In the southwestern US, mesquite (Prosopis spp.) now dominates 38 million hectares and creosote bush (Larrea tridentata Cov.) an additional 19 million hectares, a large portion of which was semiarid southwestern grassland until at least the late 1800s (Van Auken 2000). Stable carbon isotope studies have confirmed the relatively recent takeover of C4 grasslands by woody vegetation in southeastern Arizona (McPherson et al. 1993) and southern Texas (Boutton et al. 1993). Longer term ecological records indicate that much of the Borderlands shifted back and forth between grass-dominated and shrub-dominated states since the Holocene, depending on multi-century climatic patterns (Turnbull et al. 2014). On the Jornada Experimental Range of south-central New Mexico, an area ecologically similar to the JBR, honey mesquite was the primary dominant on 16% of the land in 1916 but increased to 59% cover by 1998 (Gibbens et al. 2005).
There is little certainty in what causes shrub encroachment, and the relative effects of the multiple drivers vary between sites (Archer et al. 1995). In general, four possible principal causes are put forward: altered rainfall patterns, increased atmospheric CO2 concentrations, reduced fire frequency, and altered herbivory pressure (Archer et al. 1995; Van Auken 2000; D’Odorico et al. 2012). Increased seed dispersal by livestock may also play a role (Van Auken 2000; Gibbens et al. 2005; Fredrickson et al. 2006), as might eradication of prairie dogs and other rodents (Weltzin et al. 1997). Climate change and increased CO2 concentrations are more likely facilitative than causative, as the timing and geographical extent of shrub encroachment at sites around the world rarely correlate with climatic variables (Archer et al. 1995). Increased grazing by livestock, often in conjunction with decreasing fire frequency, is most often thought to be the primary driver of shrub encroachment, particularly in the Borderlands (Buffington and Herbel 1965; York and Dick-Peddie 1969; Grover and Musick 1990; Gibbens et al. 2005; Yanoff and Muldavin 2008).
Grazing and shrub encroachment reduce fine fuels that carry fires across a landscape, thus lowering the frequency of fires that might otherwise suppress woody vegetation. As shrubs have become increasingly dominant over the twentieth century, the associated reductions of fine fuels together with active fire suppression have diminished the size, frequency, and intensity of fires (Ervin et al. 1959; Wright 1980; Drewa et al. 2001; Luna 2009). These changes have overridden the synchrony of periodic droughts and fire (Swetnam et al. 2001; Kitzberger et al. 2007), creating a feedback loop that further facilitates shrub encroachment (Scifres 1980; Archer et al. 1995; Smeins et al. 2005). Despite this general trend, fire is not typically considered to be the primary control on shrub encroachment in the Borderlands (Branscomb 1958; York and Dick-Peddie 1969; McPherson 1995). While fire may consume above-ground growth of mesquite, the plants are rarely killed and tend to regenerate quickly (Martin and Cable 1973; Wright et al. 1976; Hanselka et al. 2007; Killgore et al. 2009).
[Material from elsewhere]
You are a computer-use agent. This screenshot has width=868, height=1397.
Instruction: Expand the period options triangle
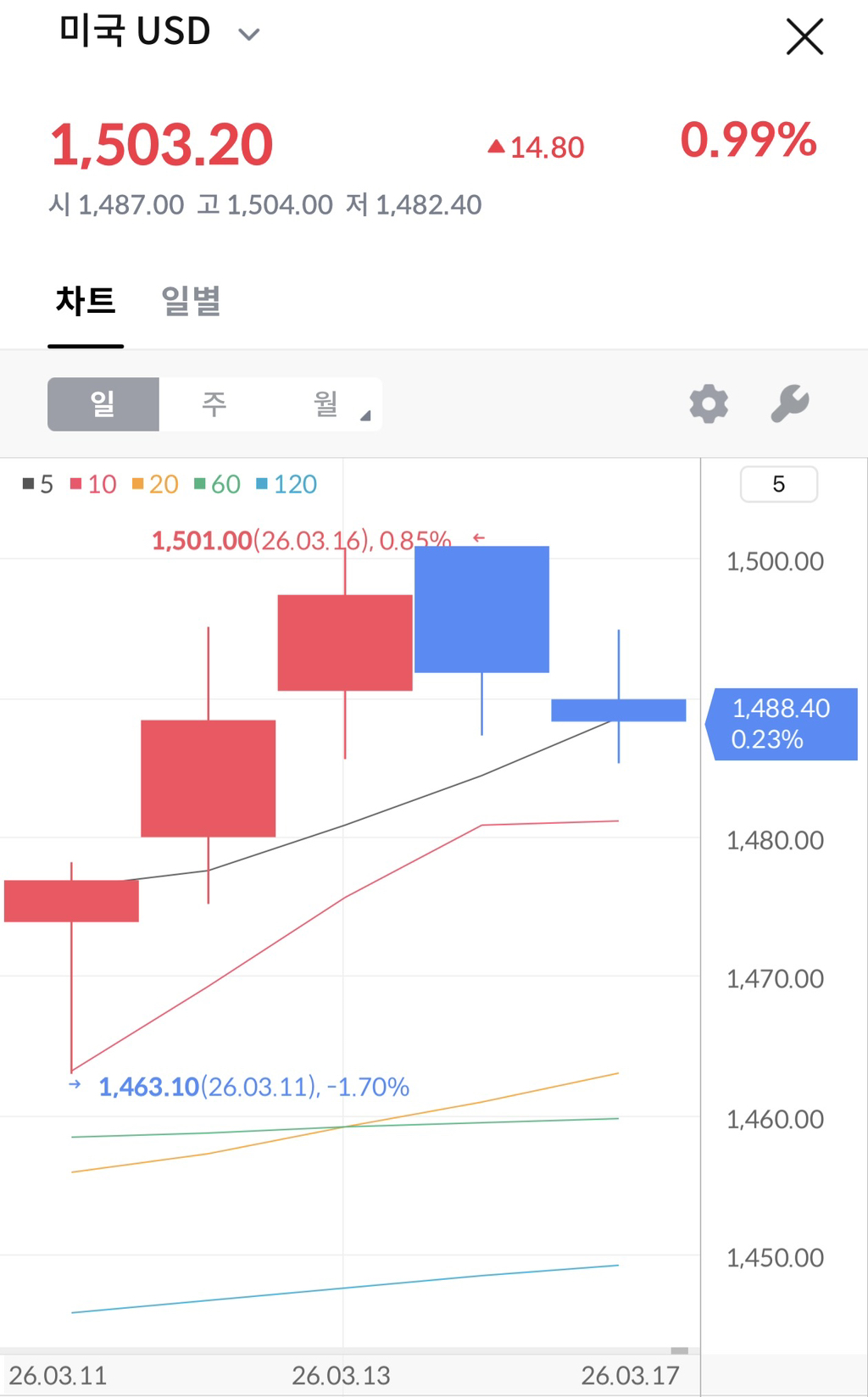(366, 415)
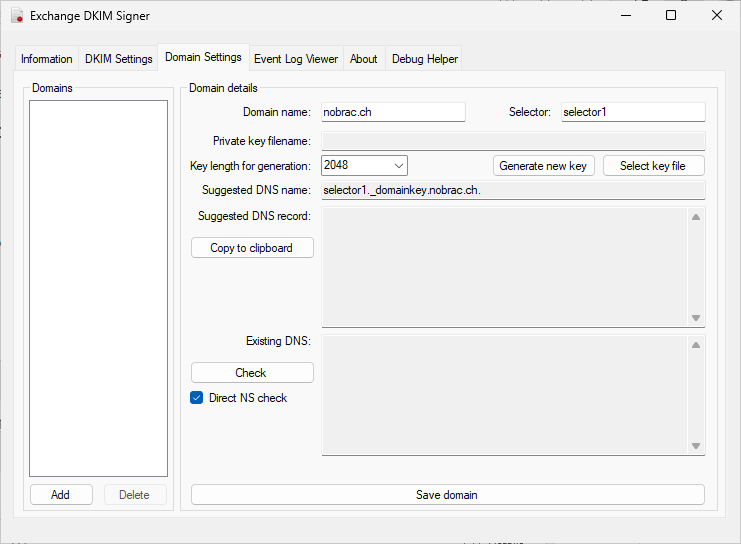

Some authors have suggested that shrub encroachment has been spurred by the combination of heavy grazing and specific climatic conditions—especially drought—that have hindered the regrowth of bunchgrasses (Grover and Musick 1990; Kizos et al. 2014). It is further possible that the grass dominance recorded in the nineteenth century was the product of a 300-year weather pattern (the ‘Little Ice Age’) which has since ended, and that shrubs are now favored by the current climate (Neilson 1986). Other possible contributing factors include widespread eradication campaigns of prairie dogs (Cynomys spp.), which have been shown to limit shrub growth (Weltzin et al. 1997; Ponce-Guevara et al. 2016), and the reduced population and extent of indigenous communities that practiced extensive harvesting of mesquite beans (Fredrickson et al. 2006).
Methods
Site description
The JBR has been described as a hotspot for wildlife diversity and until 2005 was home to the largest remaining black-tailed prairie dog (Cynomys ludovicianus) complex in North America (Ceballos et al. 2010). Humans have been a part of the Janos region for at least 12,000 years (Hard and Roney 2005), but few population centers existed in the region until the 1960s (Ceballos et al. 2005a; Hard and Roney 2005). The 526,091 ha JBR is located in northwestern Chihuahua, and is primarily composed of basin-and-range country on the edge of the Chihuahuan Desert, with a matrix of soil types ranging from loamy and clayey sites to more gravelly piedmont slopes (Davidson et al. 2010) (Fig. 1). While the southern and western edges of the JBR include forested sections of the Sierra Madre Occidental, this study focuses on the northern half, which is principally desert grassland with an elevation of approximately 1400 m. Mean annual precipitation is 306 mm but is highly variable, with most occurring during the summer monsoon from July through mid-September. Temperatures range from a minimum of −15 °C in winter to a maximum 50 °C in summer, with an annual mean of 15.7 °C (Davidson et al. 2010).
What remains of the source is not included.